Ed Roccella is coordinator of the National High Blood Pressure Education Program, part of the National Heart, Lung, and Blood Institute, which issued the new guidelines.
"Since the publication of JNC 6, there have been more than 30 trials, so we need to apply that data so that clinicians and the public can use this information," he explains.
"Sixty million Americans have high blood pressure. Another 45 million Americans have prehypertension," he adds. "Cardiovascular disease is the number one killer for men and women. We spend more than $324 billion a year on treating cardiovascular disease. If we just prevent 10 percent, that would be a substantial savings."
Some experts are troubled by certain aspects of the new guidelines.
One recommendation is fairly benign and even welcomed -- that patients with full-blown hypertension take two medications from the beginning of treatment, rather than starting on one and waiting to see what happens before adding another drug.

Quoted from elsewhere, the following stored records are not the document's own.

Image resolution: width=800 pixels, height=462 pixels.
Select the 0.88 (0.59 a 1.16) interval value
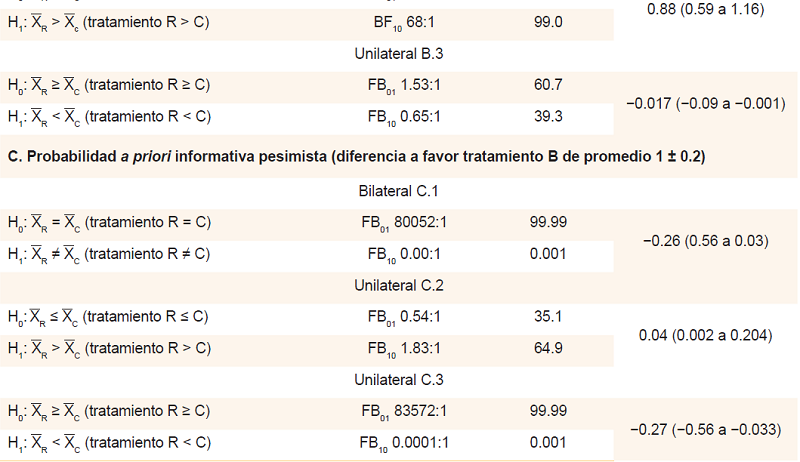(705, 9)
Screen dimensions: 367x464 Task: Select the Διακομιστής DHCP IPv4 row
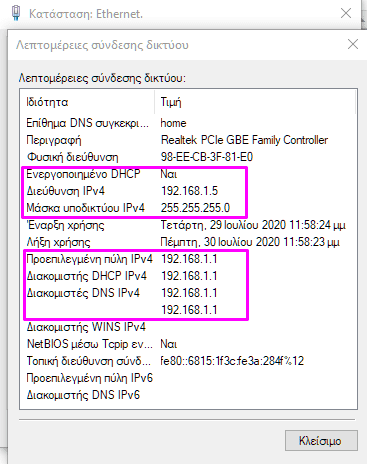[188, 276]
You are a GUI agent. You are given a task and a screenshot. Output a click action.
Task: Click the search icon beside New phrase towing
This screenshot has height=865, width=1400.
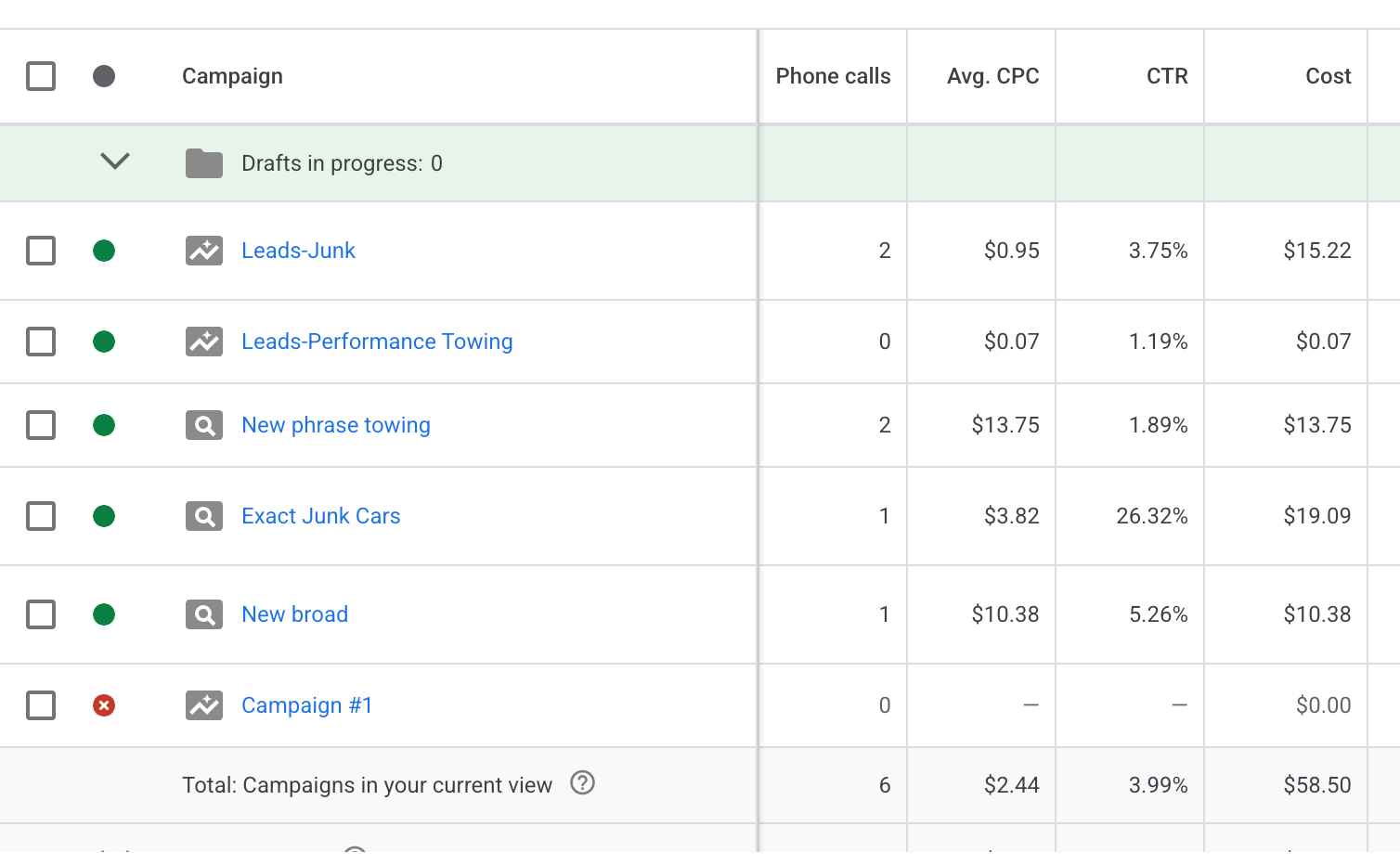204,425
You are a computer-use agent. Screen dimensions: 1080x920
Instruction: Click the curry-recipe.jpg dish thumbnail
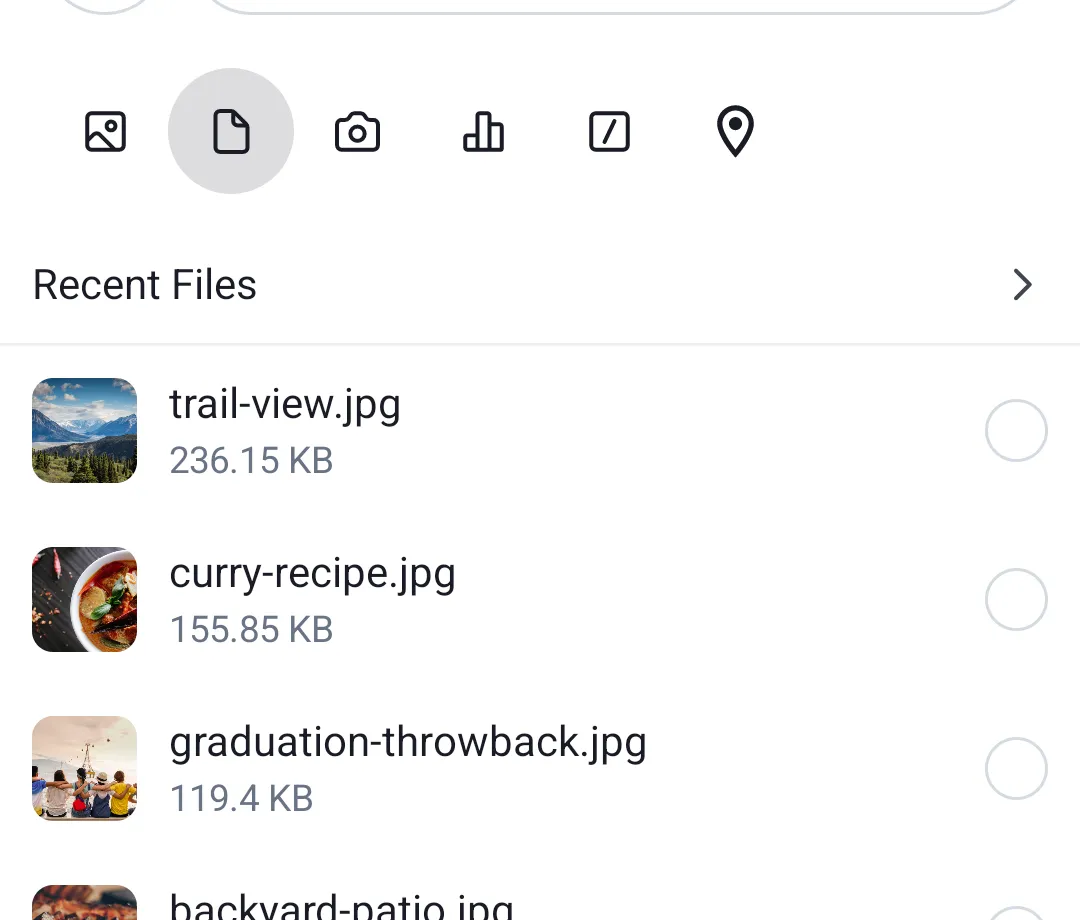click(84, 599)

"For the first time, they are quite strongly recommending that treatment of hypertension start with a combination of two drugs if the baseline blood pressure is at last 160/100," says Dr. Michael Weber, professor of medicine at State University of New York Downstate Medical Center in New York City, and past president of the American Society of Hypertension (ASH). "They're almost certainly going to need two drugs anyway. So why not start that way and get there more quickly. There's a certain logic to it."
The real controversy, however, is likely to come from another recommendation: That the first-line treatment for individuals who don't need the two-drug therapy should be thiazide-type diuretics, except for people with certain high-risk conditions such as diabetes or renal complications.
Roccella says that a diuretic, "when it's available and it works, should be used. It's inexpensive and it's been shown in clinical trials tobe effective."
But Weber says, "There's no real evidence to support it [the diuretic guideline]."
"The reason for that [particular guideline] and the reason they're issuing the guidelines right now is that the people who wrote these guidelines leaned heavily on data from ALLHAT and there was an enormous amount of controversy over that trial," says Dr. Thomas Giles, president-elect of the American Society of Hypertension.
ALLHAT refers to the Antihypertensive and Lipid Lowering Treatment to Prevent Heart Attack Trial, which was published late last year, also in the Journal of the American Medical Association.
"ALLHAT came in for a great deal of criticism and many people, myself included, believe that ALLHAT did not show that there was any special benefit to diuretics," Weber says.
Diuretics may work well for certain groups of people, such as African-Americans and elderly patients, Weber points out. But white patients and young patients are more likely to benefit from ACE inhibitors or angiotensin receptor blockers.
Just because the guidelines have been issued doesn't mean doctors are compelled to follow them. In fact, critics aren't worried so much about what doctors will do. They're worried about what health plans and patients might do.
"What we are a bit concerned about is that some of the health plans and insurance plans that are very anxious to save money will say we're not going to cover it or we'll cover it but you have to write a justification," Weber says. "It's such a pain in the neck for doctors to jump through all those hoops. Many of them will just give in and go the path of least resistance."
Weber also predicts that the National Heart, Lung, and Blood Institute may aggressively try to spread the diuretics message. "That, to me, is very troubling because patients are going to come in and ask, 'Why are you giving me more expensive drugs' " instead of diuretics? he says.
Trying to save the country money may be a worthy goal, Weber adds, but you need to show that cost-savings are not going to have added costs in terms of people's health.
"If I have a 28-year-old young white male with hypertension and giving a diuretic to such a person is not going to work, the fact that it's cheap doesn't help me," Weber says.